[Extract provided Boundary: Start]

Statistical Analysis

Using the “maxstat” package in R, the optimal SII cutoff was determined to stratify patients into two groups: higher and lower. Additionally, participants were further stratified into four quartile subgroups based on SII levels to assess the risk of major adverse cardiovascular and cerebrovascular events (MACCEs) in greater detail. In this study, continuous variables were expressed as means ± standard deviation (SD) or median (interquartile ranges, IQR), based on the results of the Shapiro–Wilk test. Intergroup comparisons of baseline characteristics were performed using Student’s t-test or Mann–Whitney U-test. Frequencies (percentages) were presented for categorical variables, and comparisons were made using χ2 or Fisher’s exact tests.

[Extract provided Boundary: End]

Task list
#1 Name every statistical test mentioned in the statistical analysis section.
#2 From the statistical analysis section, return everything from "Statistical Analysis" down to "Fisher’s exact tests.".

[Dataset extract Boundary: Start]

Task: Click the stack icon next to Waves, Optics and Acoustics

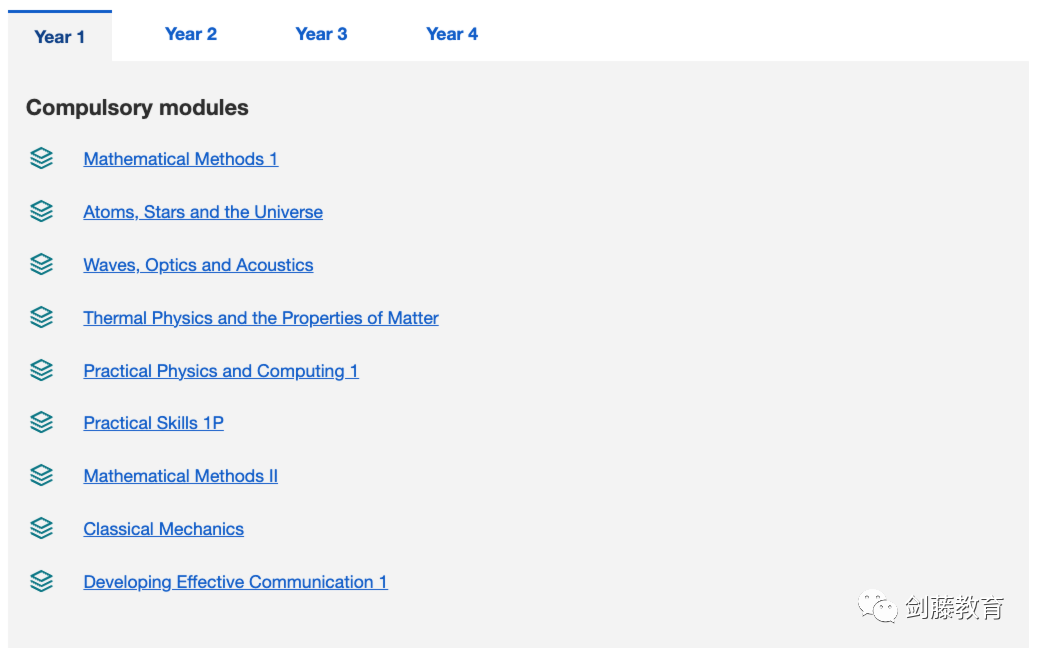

[Dataset extract Boundary: End]

Answers for the exercise
#1
- Shapiro–Wilk test
- Student’s t-test
- Mann–Whitney U-test
- χ2 test
- Fisher’s exact test

#2
Statistical Analysis

Using the “maxstat” package in R, the optimal SII cutoff was determined to stratify patients into two groups: higher and lower. Additionally, participants were further stratified into four quartile subgroups based on SII levels to assess the risk of major adverse cardiovascular and cerebrovascular events (MACCEs) in greater detail. In this study, continuous variables were expressed as means ± standard deviation (SD) or median (interquartile ranges, IQR), based on the results of the Shapiro–Wilk test. Intergroup comparisons of baseline characteristics were performed using Student’s t-test or Mann–Whitney U-test. Frequencies (percentages) were presented for categorical variables, and comparisons were made using χ2 or Fisher’s exact tests.